Chá de Mora, preparado pelo capitão Mateus Fernandes
A FIGURA: Rodrigo Mora
Ao seu estilo, com a finta curta e capacidade para rodopiar, o médio foi com o seu talento disfarçando alguma capacidade coletiva para definir lances ofensivos. Foi dos seus rasgos individuais, quase sempre com muito pouco espaço, que Portugal foi capaz de incomodar a baliza azeri. Deixou o primeiro aviso sério ao minuto 37, ao atirar ao travessão da baliza contrária.
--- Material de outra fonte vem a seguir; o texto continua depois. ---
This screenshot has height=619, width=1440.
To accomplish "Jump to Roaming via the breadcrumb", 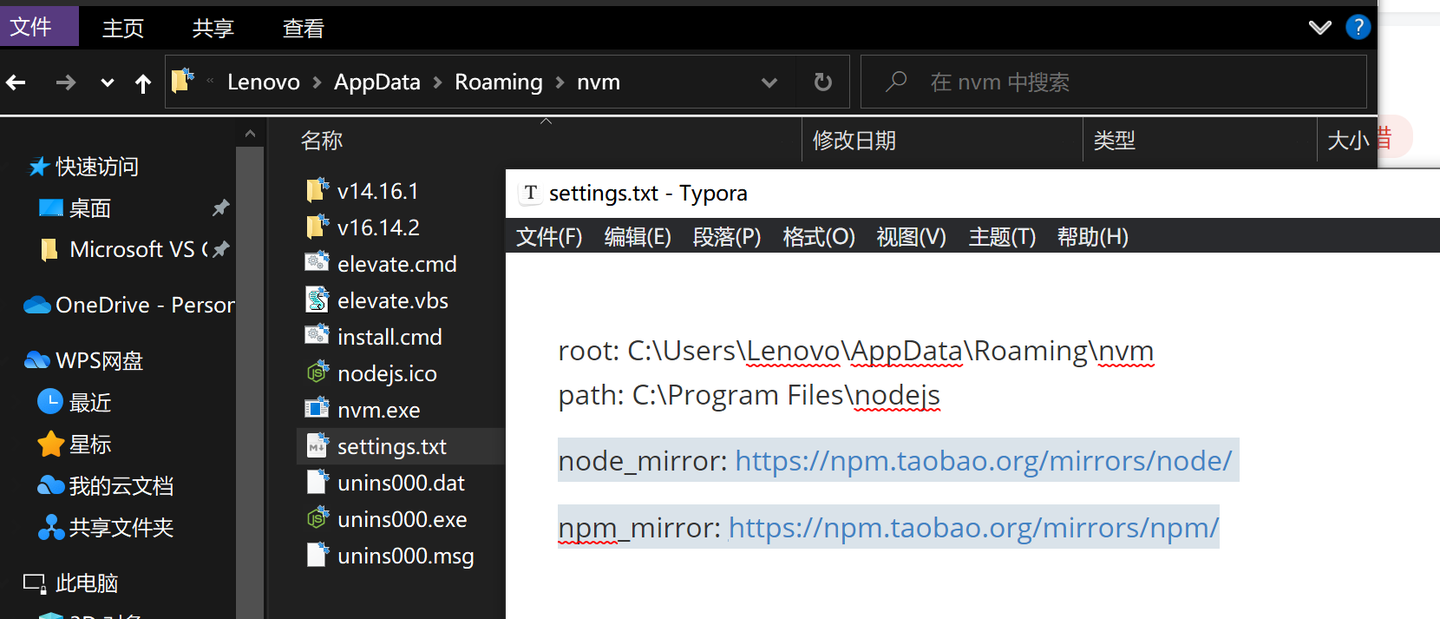I will (498, 81).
Deu início à marcha do marcador ao apontar o primeiro golo da noite, que abriu caminho ao triunfo
O MOMENTO: primeiro de Portugal (48’)
Mateus Fernandes puxou dos galões e impôs o músculo em velocidade pelo centro do terreno, invadindo a área azeri com uma boa combinação com Gustavo Varela. Já na área, transposta a defesa contrária, serviu Rodrigo Mora, que teve tempo para se enquadrar e escolher o local pelo qual abanaria as redes. O golo que abriu caminho ao triunfo.
OUTROS DESTAQUES
Mateus Fernandes
A braçadeira de capitão anunciou o médio do West Ham como o coração da equipa, o que veio a verificar-se. Assumiu a batuta, foi o estratega e o ponto de equilíbrio da seleção lusa, passando praticamente todo o jogo pelos seus pés. Constrói o lance do golo inaugural do encontro.
Suleymali
Destemido, o defesa azeri – que também ostentou a braçadeira de capitão – foi um dos principais rostos da luta do Azerbaijão. Liderou uma defesa a cinco com determinação e afinco na luta para travar o talento luso.
Tiago Gabriel
Em estreia na seleção, o defesa dos italianos do Lecce formou com Gonçalo Oliveira uma dupla compacta. Não que o adversário tivesse dando grande réplica, mas ainda assim Tiago Gabriel jogou em antecipação e foi prático na primeira fase de construção.
Adilkhanov
Com a camisola dez do conjunto do Cáucaso, Adilkhanov tentou ter bola e sair a jogar. Notou-se capacidade técnica, mas faltou conexão e capacidade coletiva para que o Azerbaijão conseguisse articular jogadas com bola.